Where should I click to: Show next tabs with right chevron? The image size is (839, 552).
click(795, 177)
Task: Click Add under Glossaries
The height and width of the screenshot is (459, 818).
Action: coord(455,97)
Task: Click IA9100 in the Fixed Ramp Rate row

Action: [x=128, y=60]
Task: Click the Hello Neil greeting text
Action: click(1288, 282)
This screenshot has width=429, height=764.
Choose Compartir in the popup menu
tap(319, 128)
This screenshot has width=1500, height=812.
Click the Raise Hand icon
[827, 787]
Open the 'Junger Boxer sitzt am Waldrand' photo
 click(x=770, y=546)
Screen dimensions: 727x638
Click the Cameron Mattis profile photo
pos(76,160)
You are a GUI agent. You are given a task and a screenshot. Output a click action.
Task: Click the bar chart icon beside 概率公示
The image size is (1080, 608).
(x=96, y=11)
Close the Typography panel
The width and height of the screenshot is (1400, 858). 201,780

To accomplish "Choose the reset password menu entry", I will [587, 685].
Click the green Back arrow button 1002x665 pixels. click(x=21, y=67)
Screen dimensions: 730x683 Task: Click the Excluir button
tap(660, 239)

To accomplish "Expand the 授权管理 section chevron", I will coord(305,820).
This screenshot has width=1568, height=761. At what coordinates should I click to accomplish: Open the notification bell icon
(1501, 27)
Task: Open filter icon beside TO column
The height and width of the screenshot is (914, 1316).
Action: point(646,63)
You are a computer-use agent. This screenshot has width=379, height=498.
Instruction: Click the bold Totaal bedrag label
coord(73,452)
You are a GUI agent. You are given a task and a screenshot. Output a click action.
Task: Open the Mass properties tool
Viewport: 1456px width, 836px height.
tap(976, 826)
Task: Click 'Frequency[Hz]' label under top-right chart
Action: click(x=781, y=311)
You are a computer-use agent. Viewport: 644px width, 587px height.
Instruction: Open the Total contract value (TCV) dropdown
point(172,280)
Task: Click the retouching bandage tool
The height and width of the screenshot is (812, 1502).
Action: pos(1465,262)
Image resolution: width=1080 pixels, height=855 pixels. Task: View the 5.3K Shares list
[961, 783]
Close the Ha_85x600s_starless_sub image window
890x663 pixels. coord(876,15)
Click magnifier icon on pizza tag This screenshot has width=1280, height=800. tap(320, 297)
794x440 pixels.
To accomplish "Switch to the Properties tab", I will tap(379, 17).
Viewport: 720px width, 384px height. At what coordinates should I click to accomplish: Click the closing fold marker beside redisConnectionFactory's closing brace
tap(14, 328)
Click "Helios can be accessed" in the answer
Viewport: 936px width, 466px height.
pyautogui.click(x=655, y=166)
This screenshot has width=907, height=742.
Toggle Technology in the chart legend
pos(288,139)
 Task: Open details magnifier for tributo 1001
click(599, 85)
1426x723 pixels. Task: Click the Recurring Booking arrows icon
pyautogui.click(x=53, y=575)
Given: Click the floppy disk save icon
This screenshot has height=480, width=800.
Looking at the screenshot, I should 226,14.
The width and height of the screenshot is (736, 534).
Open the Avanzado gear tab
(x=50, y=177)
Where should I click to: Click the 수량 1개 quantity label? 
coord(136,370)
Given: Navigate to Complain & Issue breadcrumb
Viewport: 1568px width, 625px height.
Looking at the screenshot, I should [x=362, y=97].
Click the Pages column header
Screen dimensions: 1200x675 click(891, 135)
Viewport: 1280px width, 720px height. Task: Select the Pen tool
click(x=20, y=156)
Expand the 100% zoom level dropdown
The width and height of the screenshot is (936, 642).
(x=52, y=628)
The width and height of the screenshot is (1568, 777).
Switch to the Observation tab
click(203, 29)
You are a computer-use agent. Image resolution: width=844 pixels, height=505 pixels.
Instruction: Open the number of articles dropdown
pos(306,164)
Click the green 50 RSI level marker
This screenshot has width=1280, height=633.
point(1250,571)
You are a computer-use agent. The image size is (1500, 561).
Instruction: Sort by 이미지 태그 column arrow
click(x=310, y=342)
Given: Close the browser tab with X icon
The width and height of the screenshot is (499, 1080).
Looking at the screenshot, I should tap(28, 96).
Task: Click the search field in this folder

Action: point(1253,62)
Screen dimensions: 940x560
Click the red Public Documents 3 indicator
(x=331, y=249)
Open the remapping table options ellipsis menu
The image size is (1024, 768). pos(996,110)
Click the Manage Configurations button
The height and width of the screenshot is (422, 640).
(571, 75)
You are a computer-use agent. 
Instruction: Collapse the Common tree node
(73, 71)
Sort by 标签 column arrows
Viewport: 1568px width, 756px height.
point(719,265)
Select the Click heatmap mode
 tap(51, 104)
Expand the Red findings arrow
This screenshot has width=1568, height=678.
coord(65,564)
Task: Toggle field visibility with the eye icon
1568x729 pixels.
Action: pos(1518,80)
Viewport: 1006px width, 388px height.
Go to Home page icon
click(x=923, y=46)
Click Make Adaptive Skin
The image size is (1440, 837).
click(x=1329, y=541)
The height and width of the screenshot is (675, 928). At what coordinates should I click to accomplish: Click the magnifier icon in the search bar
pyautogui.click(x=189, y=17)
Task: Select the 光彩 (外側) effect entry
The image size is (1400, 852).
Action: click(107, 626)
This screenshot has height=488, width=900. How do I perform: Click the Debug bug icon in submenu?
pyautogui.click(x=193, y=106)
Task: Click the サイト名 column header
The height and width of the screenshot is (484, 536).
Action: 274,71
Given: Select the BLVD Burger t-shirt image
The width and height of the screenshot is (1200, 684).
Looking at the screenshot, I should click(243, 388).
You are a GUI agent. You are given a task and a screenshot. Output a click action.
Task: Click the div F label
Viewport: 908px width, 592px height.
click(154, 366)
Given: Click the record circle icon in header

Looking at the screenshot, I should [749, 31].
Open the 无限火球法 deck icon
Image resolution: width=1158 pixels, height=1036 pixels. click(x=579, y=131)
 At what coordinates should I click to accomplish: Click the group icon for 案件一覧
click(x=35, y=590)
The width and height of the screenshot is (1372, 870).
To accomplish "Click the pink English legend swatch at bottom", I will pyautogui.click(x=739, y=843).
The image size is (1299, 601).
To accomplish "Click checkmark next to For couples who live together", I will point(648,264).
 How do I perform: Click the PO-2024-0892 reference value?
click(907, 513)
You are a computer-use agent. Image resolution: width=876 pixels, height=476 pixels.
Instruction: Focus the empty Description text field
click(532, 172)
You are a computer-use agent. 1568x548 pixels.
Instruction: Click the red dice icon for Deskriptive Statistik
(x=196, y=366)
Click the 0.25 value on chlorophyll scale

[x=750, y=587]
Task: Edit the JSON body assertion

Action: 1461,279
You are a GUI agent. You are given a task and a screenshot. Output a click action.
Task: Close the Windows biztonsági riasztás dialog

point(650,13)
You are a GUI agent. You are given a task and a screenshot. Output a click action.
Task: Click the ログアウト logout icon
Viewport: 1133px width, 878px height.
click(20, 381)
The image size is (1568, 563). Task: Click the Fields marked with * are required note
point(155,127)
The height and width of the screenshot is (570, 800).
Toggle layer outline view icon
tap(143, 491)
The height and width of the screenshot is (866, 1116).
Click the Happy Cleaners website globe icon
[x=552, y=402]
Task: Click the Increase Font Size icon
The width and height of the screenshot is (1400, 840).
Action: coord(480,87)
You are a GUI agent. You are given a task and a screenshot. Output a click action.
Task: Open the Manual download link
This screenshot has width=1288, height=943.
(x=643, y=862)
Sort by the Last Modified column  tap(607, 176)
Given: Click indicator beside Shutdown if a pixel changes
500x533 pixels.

▬▬▬▬▬▬

[DIRECTIONS]:
List every line above containing the word "entry".

[RESULT OF THIS TASK]:
To accomplish "Choose the reset password menu entry", I will [587, 685].
Task: Select the 光彩 (外側) effect entry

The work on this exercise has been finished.